Que texto sensacional! Vou arquivar aqui para enviar para as pessoas do meu entorno que perpetuam esse discurso. E trilhei também um longo caminho como ovo-lacto e, hoje em dia, tenho absoluta convicção de que o tornar-se vegana é muito, muito mais fácil do que eu imaginava. Mas cada um tem seu processo, como você bem disse.
Era isso que eu gostaria que as pessoas entendessem: que, pra maior parte das pessoas, imaginar o veganismo é muito mais difícil do que praticá-lo.
Eu amei essa versão estendida deste texto que me fez acordar pro veganismo. Fui vegetariana por 6 anos antes de me tornar vegana, e devo dizer que esse texto realmente cumpriu seu propósito: parei de ficar dizendo essa ladainha de que comia queijo por falta de opção.
Desde que virei vegana devo dizer que não fez tanta diferença no quesito “falta de opção”, porque eu já estava acostumada a ir nos lugares e não ter nada nem vegetariano. Percebi que não fez tanta diferença na minha vida abrir mão dos laticínios e ovos (os outros âmbitos do veganismo eu já abraçava), exceto a certeza de estar sendo mais coerente com a minha ética.

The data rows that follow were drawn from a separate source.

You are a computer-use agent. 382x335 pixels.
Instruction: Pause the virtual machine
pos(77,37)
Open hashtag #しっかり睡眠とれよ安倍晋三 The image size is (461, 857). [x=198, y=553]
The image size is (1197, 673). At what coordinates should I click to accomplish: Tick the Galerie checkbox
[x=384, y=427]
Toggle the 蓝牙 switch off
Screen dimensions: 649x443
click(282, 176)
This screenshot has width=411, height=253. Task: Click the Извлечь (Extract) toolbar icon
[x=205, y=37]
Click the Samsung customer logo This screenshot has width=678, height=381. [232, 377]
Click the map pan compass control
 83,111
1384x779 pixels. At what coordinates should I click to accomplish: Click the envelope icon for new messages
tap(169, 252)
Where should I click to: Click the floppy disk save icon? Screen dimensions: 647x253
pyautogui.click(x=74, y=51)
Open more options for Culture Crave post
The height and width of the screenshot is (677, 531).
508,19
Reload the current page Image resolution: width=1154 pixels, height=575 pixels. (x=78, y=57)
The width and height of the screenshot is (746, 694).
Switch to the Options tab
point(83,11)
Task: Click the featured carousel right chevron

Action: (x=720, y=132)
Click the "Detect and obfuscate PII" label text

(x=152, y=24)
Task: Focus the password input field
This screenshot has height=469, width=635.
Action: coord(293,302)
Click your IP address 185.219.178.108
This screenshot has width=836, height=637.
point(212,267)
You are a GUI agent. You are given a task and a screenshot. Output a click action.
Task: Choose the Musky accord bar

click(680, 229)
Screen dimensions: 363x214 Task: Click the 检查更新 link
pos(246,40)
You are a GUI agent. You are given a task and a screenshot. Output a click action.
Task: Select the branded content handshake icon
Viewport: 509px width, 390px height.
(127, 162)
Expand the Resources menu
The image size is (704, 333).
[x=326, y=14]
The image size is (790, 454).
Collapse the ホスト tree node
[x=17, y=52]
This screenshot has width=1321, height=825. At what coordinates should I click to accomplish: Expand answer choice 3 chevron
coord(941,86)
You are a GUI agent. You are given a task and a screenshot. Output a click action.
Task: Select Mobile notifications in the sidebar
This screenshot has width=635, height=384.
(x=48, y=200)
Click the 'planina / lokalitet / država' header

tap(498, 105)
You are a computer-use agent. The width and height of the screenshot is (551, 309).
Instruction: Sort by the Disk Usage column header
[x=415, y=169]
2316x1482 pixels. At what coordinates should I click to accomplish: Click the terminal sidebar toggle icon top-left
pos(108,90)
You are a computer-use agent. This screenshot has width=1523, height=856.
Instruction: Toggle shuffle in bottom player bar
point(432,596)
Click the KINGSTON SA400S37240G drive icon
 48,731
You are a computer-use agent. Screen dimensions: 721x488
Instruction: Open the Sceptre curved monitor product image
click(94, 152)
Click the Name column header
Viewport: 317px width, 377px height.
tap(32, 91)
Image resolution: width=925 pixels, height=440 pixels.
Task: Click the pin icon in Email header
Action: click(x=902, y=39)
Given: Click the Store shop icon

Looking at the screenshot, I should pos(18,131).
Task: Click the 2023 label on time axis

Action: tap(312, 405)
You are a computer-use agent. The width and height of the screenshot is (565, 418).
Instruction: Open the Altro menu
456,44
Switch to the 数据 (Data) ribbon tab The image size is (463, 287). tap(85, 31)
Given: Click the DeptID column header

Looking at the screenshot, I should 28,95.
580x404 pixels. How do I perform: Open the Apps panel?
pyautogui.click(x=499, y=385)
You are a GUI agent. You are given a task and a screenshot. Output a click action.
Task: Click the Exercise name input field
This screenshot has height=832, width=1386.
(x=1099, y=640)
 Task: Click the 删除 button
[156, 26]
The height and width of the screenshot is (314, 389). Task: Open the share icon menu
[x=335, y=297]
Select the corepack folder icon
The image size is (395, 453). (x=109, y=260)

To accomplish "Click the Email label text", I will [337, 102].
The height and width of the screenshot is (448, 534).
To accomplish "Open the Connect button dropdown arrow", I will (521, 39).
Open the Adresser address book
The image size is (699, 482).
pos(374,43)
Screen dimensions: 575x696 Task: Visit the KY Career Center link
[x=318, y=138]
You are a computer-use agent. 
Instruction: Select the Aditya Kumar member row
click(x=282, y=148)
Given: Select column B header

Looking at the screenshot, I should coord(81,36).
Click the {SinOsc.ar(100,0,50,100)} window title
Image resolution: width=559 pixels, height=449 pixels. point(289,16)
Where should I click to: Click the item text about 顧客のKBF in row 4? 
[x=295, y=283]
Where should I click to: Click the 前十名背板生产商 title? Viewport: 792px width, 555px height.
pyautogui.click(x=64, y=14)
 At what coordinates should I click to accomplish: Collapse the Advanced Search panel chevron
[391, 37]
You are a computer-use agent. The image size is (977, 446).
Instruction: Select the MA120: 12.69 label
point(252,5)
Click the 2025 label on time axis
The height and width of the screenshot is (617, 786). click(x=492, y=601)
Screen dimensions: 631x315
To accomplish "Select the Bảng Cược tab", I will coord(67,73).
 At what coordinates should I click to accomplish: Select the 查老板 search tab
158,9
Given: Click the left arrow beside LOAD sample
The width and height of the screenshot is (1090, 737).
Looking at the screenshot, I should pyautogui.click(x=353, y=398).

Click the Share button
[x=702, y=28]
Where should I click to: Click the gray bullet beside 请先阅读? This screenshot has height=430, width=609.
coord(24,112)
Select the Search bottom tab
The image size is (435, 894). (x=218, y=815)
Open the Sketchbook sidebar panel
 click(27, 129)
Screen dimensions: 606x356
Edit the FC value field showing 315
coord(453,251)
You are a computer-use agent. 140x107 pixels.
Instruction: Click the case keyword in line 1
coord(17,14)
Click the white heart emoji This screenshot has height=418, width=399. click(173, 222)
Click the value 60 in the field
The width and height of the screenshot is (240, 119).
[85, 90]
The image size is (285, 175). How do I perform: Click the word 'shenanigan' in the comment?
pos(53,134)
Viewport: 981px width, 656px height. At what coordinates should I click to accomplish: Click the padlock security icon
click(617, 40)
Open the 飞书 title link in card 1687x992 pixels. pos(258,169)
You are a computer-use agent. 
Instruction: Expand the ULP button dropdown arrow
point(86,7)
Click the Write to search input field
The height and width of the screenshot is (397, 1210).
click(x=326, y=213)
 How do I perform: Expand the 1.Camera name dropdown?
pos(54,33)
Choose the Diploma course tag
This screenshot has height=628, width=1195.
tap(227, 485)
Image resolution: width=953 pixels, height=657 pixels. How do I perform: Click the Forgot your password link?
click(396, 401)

Infelizmente eu fiz a bobeira de não salvar todos os textos que eu publiquei no IG, mas tenho alguns fragmentos aqui e vou trabalhá-los pra ir trazendo aqui pro blog. Tanto conteúdo importante que se perdeu 🙁
Nao se perdeu nao sandra, por graças ao que quer que seja vc aind ata vivinha da silva pra continuar nos inspirando
Sandra e sua assertividade.
Direto ao ponto sem rodeios.
Tu é demais. ✊
Sandra, grata.
queria sentar para conversar com você.
tantos assuntos.
às vezes ouço seus podcasts dirigindo na estrada. fico fazendo perguntas sozinha com vontade de refletir sobre várias coisas. é muito bom perceber como todos estes temas que você traz (do veganismo, da não-monogamia, da luta contra as opressões etc), e que também são caros pra mim, por mais complexos que pareçam, na verdade se entrelaçam na numa base simples, composta pelo amor, a ética, a consciência e a prática destas coisas.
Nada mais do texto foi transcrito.